When I started the residency I knew a bit about Lord Byron’s poems, but I understood very little about him. I’ve discovered that he was a complex man who stood up for people against bullies, whether individual or institutional. Across Europe and beyond, Byron is seen both as a man who wrote exquisite poems and as a hero engaged with human rights – his poetry was read aloud among the protesting students in Tiananmen Square in 1989.

I’ve really warmed to him, beyond all the sensationalist stuff about his life, just by finding out that when he was living there, Newstead was filled with laughter. Byron is as significant to Nottingham as Shakespeare is to Stratford and I’m really pleased to have been working at Newstead at a time when Nottingham is a UNESCO City of Literature, because he’s central to our literary heritage.

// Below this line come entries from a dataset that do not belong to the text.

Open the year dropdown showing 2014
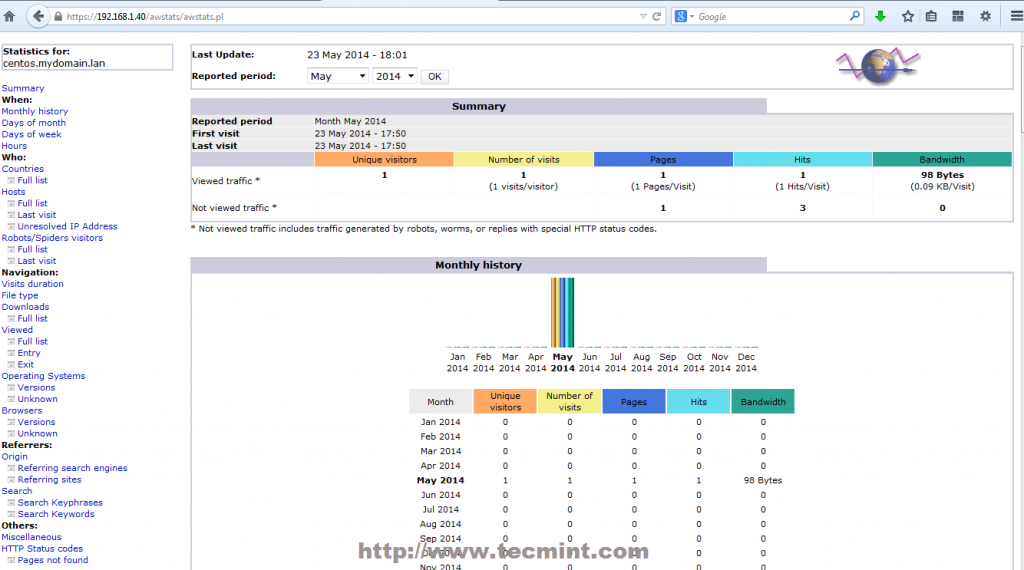This screenshot has height=570, width=1024. coord(394,76)
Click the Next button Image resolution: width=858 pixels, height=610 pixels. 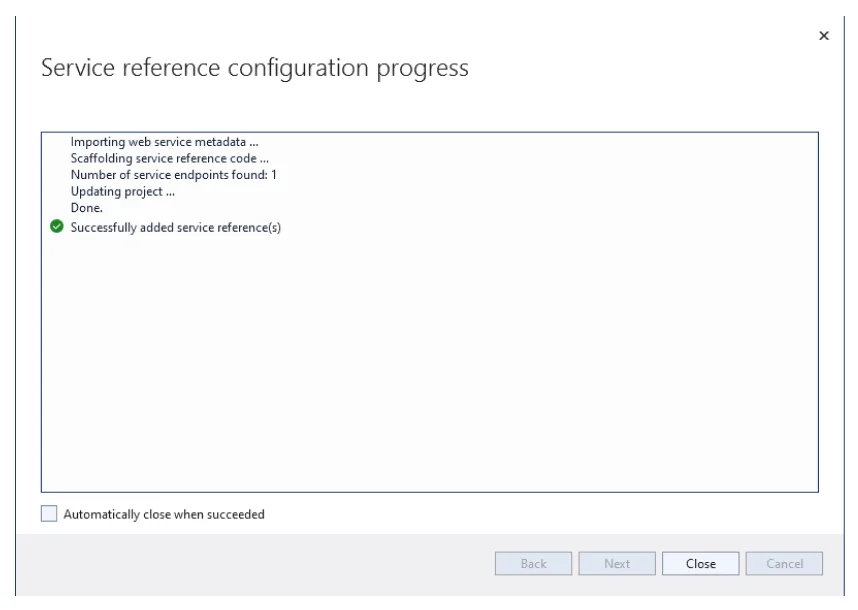pyautogui.click(x=616, y=563)
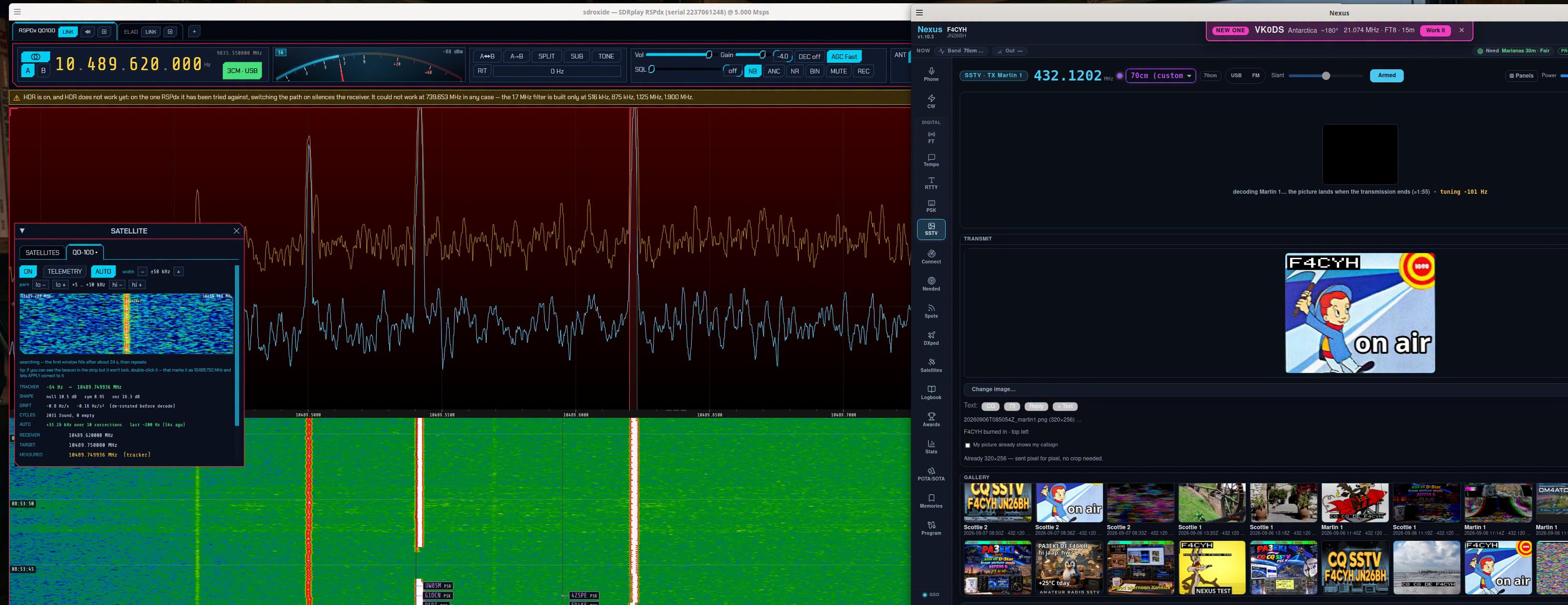Open the Nexus hamburger menu
Image resolution: width=1568 pixels, height=605 pixels.
pos(919,13)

What have you created during your residency?
Since January, I’ve been working with volunteers and family visitors to produce a Newstead Abbey guide in poems, called Windows and Shadows. A short poem is a really good way to remember something, so by sharing poems with visitors we’re giving people ways of taking Newstead home with them. We’re launching the guide at our Poetry Party on 10 July from 12 - 4pm. As well as the fabulous house and grounds, there will be short poetry tours of the property, music from the Harlequin Choir, a Teddy Bears’ Teatime picnic, singing and games for children – anything fun and interesting, in the spirit of Lord Byron himself.

How does the location influence your writing?
I like exploring all the different ways a poem and time play together – for instance, by bringing someone from the past back to life and giving them a voice. There are lots of timescales all pushing against each other in the architecture at Newstead, so it’s the perfect place for me to be writing poems about different lives and times.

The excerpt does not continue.